**REQUIREMENT 1**:
According to the microscope article, who developed the computational algorithms that the Cornell team used to reconstruct the specimen?
**REQUIREMENT 2**:
Please continue the microscope article, picking up right after its final sentence.

**DOCUMENT SECTION**:
= = = =

Revolutionary microscope produces images in the highest resolution ever obtained
Electron microscope developed using computational algorithms pioneered by University of Sheffield scientists
Record-breaking microscope could be used to study 3D atomic structure at unprecedented resolution

The record-breaking electron microscope, built by researchers at Cornell University in the USA, can produce images at a higher resolution than conventional approaches. It could be used to determine the atomic structure of materials that are normally damaged using existing methods.

The microscope may eventually allow researchers to study 2D materials, such graphene, using unprecedented precision to provide new insights into this burgeoning class of useful materials that have extraordinary physical and electrical properties, and which could revolutionise many modern technologies.

It may also lead to the development of a method that can image individual atoms in 3D objects without damaging the structure by using ‘slow’ low-energy electrons.

Electron imaging is usually conducted using expensive lenses and high-energy electrons that damage many types of material. Alternatively, the Cornell research team recorded electrons that had been scattered through high angles to get around these problems.

Once scattered, the electrons don’t look anything like an image, so the Cornell research team used computational algorithms developed by scientists at the University of Sheffield to work out backwards what the specimen looked like. This is what enabled the microscope to generate the record-breaking high resolution image.

For many years, this backwards calculation, known as the phase problem, was regarded as impossible to solve for a large image.

= = = =

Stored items

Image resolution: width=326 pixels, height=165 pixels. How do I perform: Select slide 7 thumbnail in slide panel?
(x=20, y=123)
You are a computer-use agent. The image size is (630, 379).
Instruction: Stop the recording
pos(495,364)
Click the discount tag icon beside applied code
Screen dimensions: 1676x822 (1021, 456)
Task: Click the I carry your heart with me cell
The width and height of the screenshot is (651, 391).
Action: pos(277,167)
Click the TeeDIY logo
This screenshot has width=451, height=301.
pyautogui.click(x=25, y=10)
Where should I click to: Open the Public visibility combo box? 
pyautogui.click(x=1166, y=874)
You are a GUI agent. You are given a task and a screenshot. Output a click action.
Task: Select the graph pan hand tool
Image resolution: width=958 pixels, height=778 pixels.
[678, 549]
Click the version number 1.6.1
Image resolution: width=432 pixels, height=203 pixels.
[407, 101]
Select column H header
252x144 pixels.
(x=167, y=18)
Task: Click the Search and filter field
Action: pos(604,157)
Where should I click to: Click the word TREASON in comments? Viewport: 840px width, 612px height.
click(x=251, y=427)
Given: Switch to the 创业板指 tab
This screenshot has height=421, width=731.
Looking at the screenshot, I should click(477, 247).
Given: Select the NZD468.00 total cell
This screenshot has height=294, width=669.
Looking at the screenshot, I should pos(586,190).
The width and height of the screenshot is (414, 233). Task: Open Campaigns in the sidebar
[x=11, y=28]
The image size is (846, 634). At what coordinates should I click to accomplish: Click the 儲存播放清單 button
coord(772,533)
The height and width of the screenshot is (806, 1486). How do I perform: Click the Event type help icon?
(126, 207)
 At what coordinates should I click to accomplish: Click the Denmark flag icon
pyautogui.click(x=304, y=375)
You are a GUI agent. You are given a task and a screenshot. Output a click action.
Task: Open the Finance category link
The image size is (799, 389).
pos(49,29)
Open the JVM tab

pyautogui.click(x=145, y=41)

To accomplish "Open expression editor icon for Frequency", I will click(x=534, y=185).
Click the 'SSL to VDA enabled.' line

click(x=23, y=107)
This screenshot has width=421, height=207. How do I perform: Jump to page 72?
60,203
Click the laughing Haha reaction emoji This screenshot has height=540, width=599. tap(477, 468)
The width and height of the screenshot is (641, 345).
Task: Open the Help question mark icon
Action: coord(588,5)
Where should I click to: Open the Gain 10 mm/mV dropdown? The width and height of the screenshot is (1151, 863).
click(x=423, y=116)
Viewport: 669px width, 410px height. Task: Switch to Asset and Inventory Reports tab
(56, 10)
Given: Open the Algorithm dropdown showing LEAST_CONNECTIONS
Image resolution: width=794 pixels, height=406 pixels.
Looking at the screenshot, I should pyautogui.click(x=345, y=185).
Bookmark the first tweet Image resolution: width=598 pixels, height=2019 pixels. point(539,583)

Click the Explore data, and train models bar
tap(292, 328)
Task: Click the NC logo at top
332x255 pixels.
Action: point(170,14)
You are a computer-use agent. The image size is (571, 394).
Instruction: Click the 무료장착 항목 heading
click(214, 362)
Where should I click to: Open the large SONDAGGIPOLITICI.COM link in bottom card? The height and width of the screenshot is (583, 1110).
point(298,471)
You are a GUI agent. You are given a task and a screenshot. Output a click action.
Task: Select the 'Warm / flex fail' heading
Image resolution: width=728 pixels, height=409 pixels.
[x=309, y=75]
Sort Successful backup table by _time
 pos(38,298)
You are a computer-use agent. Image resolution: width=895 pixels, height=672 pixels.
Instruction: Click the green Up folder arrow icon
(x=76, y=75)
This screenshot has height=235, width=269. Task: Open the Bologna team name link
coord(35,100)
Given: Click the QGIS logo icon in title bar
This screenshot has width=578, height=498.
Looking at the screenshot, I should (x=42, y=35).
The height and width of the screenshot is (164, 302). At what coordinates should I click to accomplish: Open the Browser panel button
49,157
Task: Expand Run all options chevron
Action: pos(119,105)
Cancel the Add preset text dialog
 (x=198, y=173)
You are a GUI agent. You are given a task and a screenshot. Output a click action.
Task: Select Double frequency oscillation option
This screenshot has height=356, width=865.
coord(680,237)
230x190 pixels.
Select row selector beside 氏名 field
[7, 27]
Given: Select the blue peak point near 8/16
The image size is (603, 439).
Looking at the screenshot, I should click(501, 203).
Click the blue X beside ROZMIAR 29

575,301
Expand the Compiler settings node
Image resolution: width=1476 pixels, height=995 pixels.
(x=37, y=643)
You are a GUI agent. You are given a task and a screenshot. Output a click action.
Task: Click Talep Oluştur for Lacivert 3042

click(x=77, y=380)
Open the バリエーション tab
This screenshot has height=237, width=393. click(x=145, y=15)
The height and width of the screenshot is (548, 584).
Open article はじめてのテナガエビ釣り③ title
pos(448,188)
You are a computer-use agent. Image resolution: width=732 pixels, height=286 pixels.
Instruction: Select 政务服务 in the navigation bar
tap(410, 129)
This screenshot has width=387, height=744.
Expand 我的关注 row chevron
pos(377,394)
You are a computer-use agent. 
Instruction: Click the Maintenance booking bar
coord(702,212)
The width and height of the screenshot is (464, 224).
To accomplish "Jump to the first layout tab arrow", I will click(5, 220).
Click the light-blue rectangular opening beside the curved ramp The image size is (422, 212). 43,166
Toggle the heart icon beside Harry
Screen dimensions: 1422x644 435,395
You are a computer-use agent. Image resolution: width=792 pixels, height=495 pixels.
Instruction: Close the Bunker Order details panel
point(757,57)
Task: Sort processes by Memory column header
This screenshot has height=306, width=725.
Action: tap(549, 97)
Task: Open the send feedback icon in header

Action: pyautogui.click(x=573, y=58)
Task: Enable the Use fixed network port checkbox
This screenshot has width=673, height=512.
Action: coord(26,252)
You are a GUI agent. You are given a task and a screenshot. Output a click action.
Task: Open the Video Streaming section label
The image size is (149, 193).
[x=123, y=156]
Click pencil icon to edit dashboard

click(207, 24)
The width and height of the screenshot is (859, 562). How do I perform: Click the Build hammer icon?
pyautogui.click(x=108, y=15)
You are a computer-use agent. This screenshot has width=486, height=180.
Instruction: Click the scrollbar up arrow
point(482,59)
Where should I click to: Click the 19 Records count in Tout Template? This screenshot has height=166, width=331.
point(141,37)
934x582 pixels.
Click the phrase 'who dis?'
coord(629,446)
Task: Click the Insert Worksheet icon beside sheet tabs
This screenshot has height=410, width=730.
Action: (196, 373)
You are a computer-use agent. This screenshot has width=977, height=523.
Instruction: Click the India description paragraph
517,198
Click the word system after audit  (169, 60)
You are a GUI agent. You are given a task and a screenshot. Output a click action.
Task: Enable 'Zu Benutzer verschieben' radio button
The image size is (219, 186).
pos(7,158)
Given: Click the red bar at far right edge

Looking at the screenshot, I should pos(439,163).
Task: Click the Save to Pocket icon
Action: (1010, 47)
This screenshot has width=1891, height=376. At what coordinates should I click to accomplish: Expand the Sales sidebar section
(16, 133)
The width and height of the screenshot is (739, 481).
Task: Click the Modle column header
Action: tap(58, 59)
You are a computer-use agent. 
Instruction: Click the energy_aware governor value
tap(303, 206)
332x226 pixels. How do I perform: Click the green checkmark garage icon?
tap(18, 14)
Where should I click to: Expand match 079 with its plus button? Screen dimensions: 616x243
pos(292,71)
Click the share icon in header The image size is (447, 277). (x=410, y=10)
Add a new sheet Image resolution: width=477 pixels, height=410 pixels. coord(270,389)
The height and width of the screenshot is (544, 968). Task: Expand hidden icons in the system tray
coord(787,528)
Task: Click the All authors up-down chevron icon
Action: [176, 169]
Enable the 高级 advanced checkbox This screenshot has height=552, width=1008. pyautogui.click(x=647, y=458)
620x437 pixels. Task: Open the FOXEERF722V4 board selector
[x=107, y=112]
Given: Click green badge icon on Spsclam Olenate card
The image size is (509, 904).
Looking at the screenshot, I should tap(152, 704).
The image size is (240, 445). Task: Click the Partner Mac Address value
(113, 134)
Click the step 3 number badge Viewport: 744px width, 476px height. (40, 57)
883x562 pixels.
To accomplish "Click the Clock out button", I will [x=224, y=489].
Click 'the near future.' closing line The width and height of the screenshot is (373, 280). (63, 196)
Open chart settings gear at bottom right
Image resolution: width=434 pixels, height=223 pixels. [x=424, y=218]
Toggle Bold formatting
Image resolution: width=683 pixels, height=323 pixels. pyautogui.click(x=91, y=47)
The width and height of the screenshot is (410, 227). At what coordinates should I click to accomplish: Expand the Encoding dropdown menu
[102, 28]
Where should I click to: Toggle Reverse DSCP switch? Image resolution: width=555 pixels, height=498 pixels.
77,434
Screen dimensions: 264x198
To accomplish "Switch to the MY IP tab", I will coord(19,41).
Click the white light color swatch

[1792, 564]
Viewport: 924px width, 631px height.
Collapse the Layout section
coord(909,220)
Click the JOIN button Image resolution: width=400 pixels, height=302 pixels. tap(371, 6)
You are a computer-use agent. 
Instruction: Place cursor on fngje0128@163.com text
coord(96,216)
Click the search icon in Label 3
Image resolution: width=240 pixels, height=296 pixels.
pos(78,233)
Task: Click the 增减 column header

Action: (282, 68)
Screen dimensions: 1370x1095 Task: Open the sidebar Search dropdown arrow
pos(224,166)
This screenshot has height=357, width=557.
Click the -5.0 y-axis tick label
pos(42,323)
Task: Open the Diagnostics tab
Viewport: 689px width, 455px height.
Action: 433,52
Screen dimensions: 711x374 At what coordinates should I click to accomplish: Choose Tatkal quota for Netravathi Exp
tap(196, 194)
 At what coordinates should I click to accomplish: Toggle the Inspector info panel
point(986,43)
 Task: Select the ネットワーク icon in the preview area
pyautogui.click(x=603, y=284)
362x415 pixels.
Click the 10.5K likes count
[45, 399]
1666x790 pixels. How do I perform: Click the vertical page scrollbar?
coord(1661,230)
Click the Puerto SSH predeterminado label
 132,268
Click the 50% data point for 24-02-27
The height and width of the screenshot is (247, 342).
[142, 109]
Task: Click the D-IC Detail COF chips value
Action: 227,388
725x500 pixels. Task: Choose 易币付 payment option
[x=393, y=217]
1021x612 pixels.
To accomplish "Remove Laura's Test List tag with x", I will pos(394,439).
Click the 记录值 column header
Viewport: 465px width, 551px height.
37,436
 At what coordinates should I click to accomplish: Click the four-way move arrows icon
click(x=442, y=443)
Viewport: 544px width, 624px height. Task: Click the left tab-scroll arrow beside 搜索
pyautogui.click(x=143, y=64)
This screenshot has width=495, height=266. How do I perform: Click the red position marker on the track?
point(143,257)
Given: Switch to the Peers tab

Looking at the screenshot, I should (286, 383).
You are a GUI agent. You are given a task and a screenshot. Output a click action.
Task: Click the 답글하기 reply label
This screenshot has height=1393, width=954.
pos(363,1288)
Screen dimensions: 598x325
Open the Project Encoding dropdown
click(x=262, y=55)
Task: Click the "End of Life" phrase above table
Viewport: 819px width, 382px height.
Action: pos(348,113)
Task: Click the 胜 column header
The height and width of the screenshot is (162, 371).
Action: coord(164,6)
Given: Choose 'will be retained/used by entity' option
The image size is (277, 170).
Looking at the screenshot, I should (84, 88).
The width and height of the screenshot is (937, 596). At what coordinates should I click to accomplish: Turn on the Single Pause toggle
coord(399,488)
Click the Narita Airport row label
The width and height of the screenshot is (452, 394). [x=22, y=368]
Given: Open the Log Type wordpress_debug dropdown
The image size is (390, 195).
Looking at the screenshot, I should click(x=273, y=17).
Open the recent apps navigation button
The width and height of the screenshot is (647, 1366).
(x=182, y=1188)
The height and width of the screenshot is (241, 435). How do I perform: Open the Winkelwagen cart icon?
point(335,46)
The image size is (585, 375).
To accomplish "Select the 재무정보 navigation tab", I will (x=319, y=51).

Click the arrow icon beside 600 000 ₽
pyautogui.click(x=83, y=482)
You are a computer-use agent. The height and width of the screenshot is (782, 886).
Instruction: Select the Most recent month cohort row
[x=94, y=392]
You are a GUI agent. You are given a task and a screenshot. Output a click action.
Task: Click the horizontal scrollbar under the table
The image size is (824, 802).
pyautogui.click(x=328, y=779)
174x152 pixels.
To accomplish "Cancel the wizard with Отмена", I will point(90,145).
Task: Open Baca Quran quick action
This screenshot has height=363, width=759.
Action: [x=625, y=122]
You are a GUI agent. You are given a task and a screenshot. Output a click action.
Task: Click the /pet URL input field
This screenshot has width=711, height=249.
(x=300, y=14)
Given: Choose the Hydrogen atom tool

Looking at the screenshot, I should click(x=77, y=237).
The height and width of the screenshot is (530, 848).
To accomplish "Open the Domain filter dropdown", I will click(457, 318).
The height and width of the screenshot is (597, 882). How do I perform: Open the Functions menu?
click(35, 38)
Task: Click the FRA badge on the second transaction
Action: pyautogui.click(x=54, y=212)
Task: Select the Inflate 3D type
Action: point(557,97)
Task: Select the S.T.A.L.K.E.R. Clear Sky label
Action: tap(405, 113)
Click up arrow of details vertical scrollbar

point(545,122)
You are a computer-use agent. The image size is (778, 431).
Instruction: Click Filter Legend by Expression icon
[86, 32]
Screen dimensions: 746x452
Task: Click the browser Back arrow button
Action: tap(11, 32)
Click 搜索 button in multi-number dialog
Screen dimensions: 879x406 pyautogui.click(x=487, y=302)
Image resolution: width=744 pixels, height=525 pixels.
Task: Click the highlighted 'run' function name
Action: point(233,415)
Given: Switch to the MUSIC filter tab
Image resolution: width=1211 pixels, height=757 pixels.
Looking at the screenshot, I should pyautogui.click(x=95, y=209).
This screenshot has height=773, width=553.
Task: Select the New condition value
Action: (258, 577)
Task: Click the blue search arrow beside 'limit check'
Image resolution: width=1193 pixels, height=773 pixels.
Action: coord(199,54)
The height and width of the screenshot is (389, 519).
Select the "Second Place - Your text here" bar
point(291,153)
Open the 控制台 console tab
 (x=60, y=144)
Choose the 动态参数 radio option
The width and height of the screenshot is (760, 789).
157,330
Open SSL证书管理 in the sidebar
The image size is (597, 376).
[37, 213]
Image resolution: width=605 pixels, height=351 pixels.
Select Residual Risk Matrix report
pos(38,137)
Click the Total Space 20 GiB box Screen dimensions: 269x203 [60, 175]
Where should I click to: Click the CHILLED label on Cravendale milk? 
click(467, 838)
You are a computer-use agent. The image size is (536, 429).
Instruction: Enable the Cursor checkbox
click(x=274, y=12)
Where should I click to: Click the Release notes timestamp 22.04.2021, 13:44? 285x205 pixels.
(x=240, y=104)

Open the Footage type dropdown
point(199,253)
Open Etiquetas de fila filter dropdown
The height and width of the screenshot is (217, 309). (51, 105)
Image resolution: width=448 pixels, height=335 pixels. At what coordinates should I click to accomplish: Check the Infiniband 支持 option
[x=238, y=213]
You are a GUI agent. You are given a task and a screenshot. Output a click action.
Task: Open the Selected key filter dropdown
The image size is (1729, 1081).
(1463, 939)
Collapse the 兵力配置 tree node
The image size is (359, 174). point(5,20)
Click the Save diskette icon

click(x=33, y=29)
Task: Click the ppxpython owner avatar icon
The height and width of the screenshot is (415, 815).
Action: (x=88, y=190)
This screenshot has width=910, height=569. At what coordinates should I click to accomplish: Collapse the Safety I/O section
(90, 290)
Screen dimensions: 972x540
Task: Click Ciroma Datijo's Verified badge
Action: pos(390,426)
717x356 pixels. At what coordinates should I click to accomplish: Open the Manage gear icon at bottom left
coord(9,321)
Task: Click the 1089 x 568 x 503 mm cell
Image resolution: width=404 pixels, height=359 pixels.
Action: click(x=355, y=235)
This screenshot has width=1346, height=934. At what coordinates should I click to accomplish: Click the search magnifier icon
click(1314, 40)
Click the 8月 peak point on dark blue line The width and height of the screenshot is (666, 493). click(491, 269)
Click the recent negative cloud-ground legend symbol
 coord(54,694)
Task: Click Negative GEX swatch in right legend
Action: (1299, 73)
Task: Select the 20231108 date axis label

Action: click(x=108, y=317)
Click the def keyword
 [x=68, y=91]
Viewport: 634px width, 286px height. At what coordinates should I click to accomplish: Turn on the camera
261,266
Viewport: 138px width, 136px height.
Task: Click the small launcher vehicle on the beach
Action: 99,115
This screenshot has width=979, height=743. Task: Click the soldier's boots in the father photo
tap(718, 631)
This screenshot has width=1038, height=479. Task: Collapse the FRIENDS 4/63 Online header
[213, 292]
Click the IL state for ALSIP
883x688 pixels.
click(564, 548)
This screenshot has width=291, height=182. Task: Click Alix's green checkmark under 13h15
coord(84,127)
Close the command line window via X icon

= = = =

**EXPECTED OUTPUT 1**:
Scientists at the University of Sheffield.

**EXPECTED OUTPUT 2**:
Professor John Rodenburg from the University of Sheffield’s Department of Electronic and Electrical Engineering, who developed the computational algorithms together with his colleague Andrew Maiden, commented:

“The electron microscope developed by the Cornell research team is the most powerful microscope we’ve ever seen. It is capable of capturing images that have an unprecedented level of detail, which is important because it now paves the way for us to develop new insights into material structure at the atomic scale.

“Such an advanced electron microscope wasn’t possible previously because although the technique we developed here at the University of Sheffield works well for X-ray and light microscopes, in the case of electron microscopy it needs a near-perfect detector to get good enough quality data. Now, due to the advances in detector technology made by the Cornell team, this record-breaking microscope can successfully run the Sheffield algorithm.”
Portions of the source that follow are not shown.